The Great Recession has required all boards and property managers to investigate new and progressive ways to ensure that their bottom line is covered. While this has always been the mission, the economic reality of recent years has inspired more of a push to find creative solutions—new revenue streams—for condos, co-ops, and homeowner associations alike.
There are numerous ways boards can increase revenue, including installing cell phone antennas and vending machines, or with advertising efforts such as billboards and other exterior signage. However, there are also numerous obstacles, regulations and concerns to be addressed before this potential revenue can be realized.
“I believe that boards and owners should seek additional revenue sources,” says Marc Garrison, president at Chicago-based Private Holding Group, LLC, a real estate management firm, “but they must balance that goal with the intent of the association as a residential dwelling. Many potential revenue sources are not attractive to owners who purchased in the association for residential purposes. Additional revenue sources are very attractive, but boards have a duty first to provide and maintain the residential value of the association and dwelling units without compromising them for that revenue.”
For small to mid-size buildings, navigating rising costs and stagnant revenue can be an overwhelming challenge. With capital improvement projects, emergency repairs and general maintenance costs increasing, often any revenue taken in simply offsets fee increases and assessments—it doesn't go into reserves or rainy-day accounts.
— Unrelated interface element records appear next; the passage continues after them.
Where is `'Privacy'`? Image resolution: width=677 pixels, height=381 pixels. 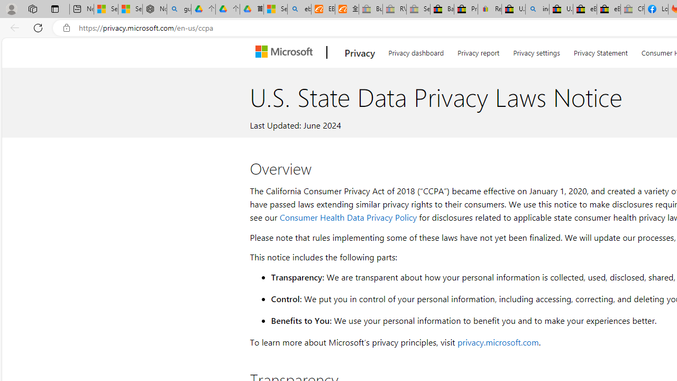 'Privacy' is located at coordinates (359, 52).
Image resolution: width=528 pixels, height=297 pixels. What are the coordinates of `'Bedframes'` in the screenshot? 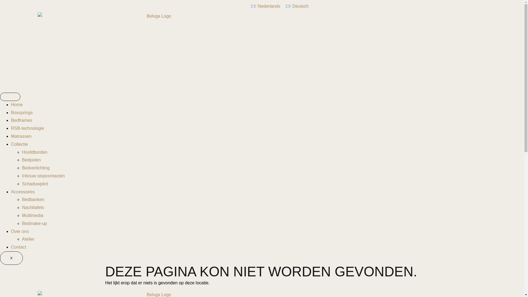 It's located at (21, 120).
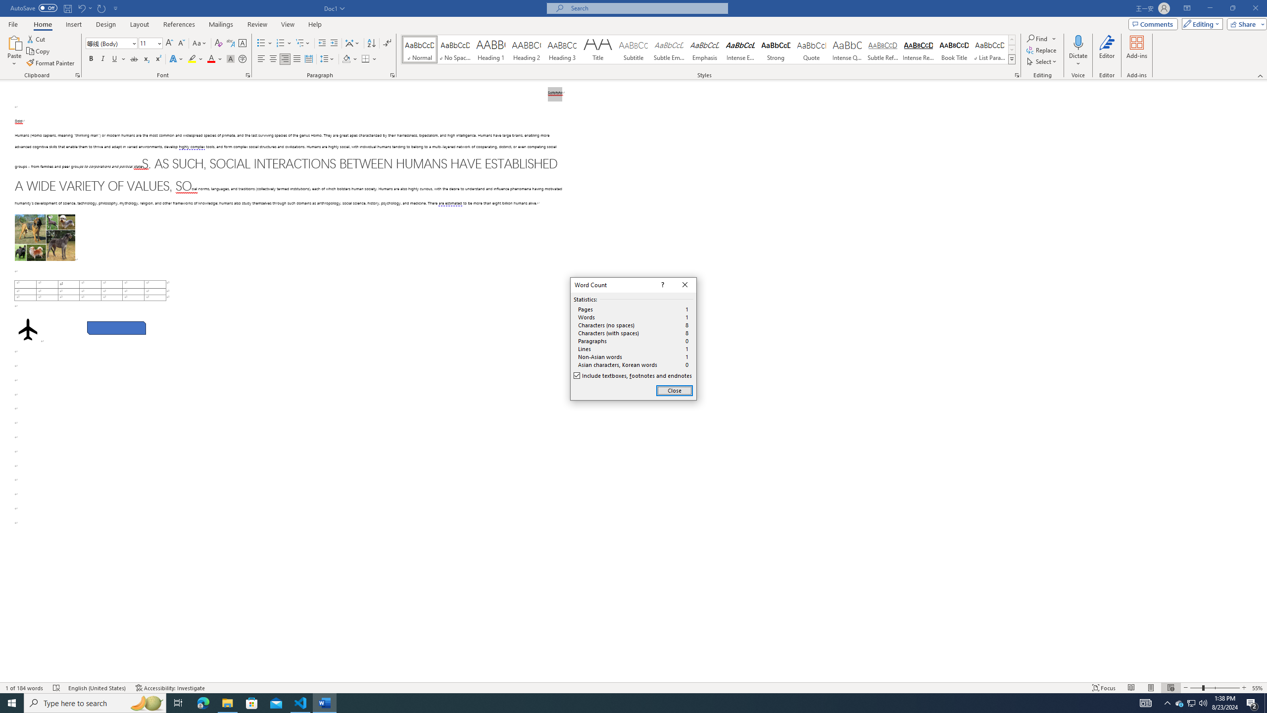 This screenshot has width=1267, height=713. I want to click on 'Word Count 1 of 184 words', so click(25, 688).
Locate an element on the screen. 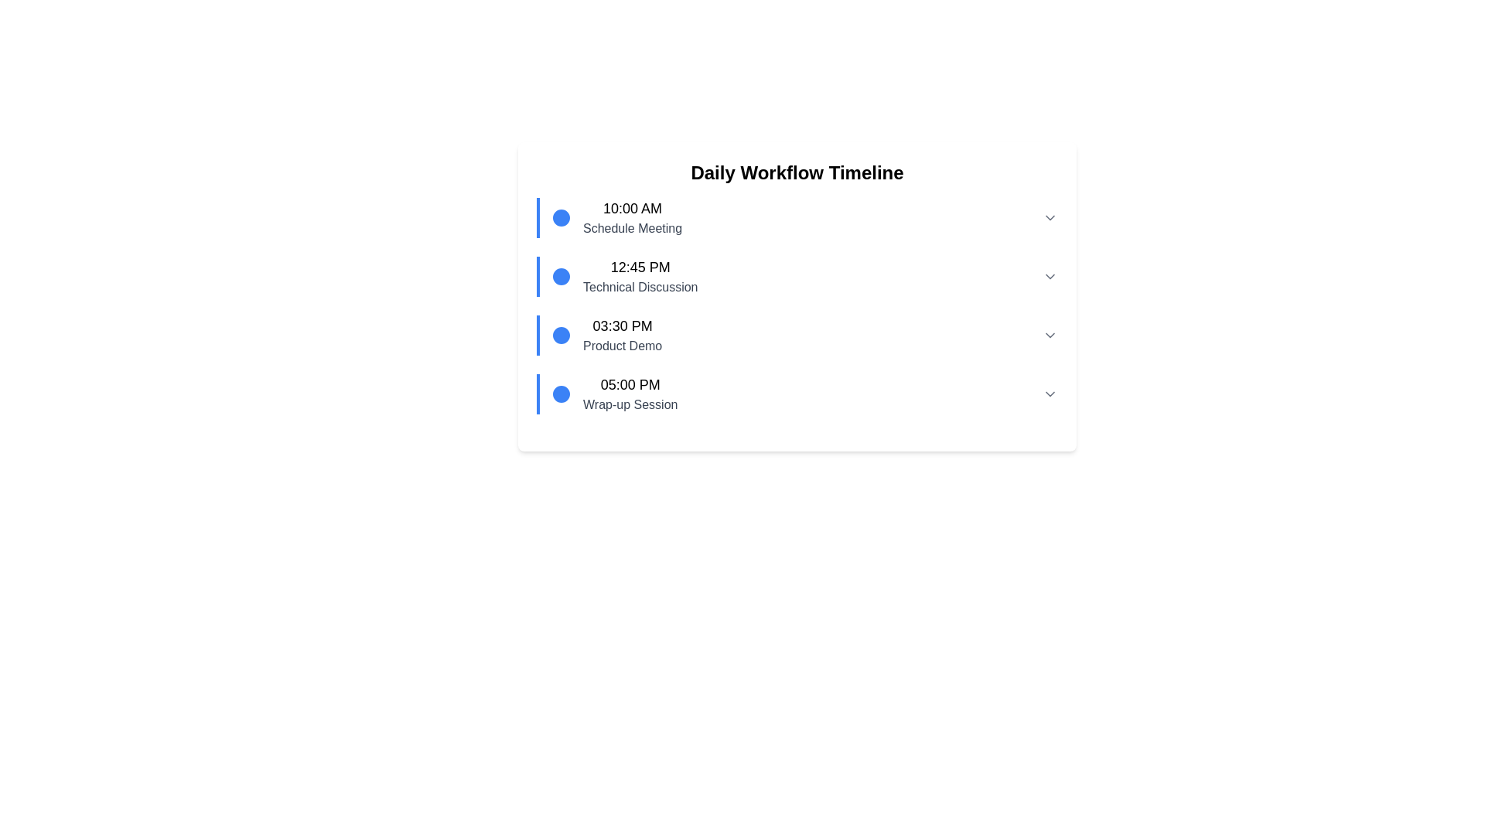 The image size is (1485, 835). details of the Timeline Event Entry that includes the timestamp '03:30 PM' and the label 'Product Demo', which is the third entry in the vertical timeline layout is located at coordinates (606, 335).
“Boards have to have a realistic understanding of expectations,” says Jim Stoller, president of The Building Group, which provides real estate and management services throughout Chicagoland. “Too often we see people running for a board like a typical politician, without knowing the budget or understanding costs such as water, electric, gas and insurance. People move to buildings with certain expectations and typically people will vote to maintain the service level they had when they moved into the building.”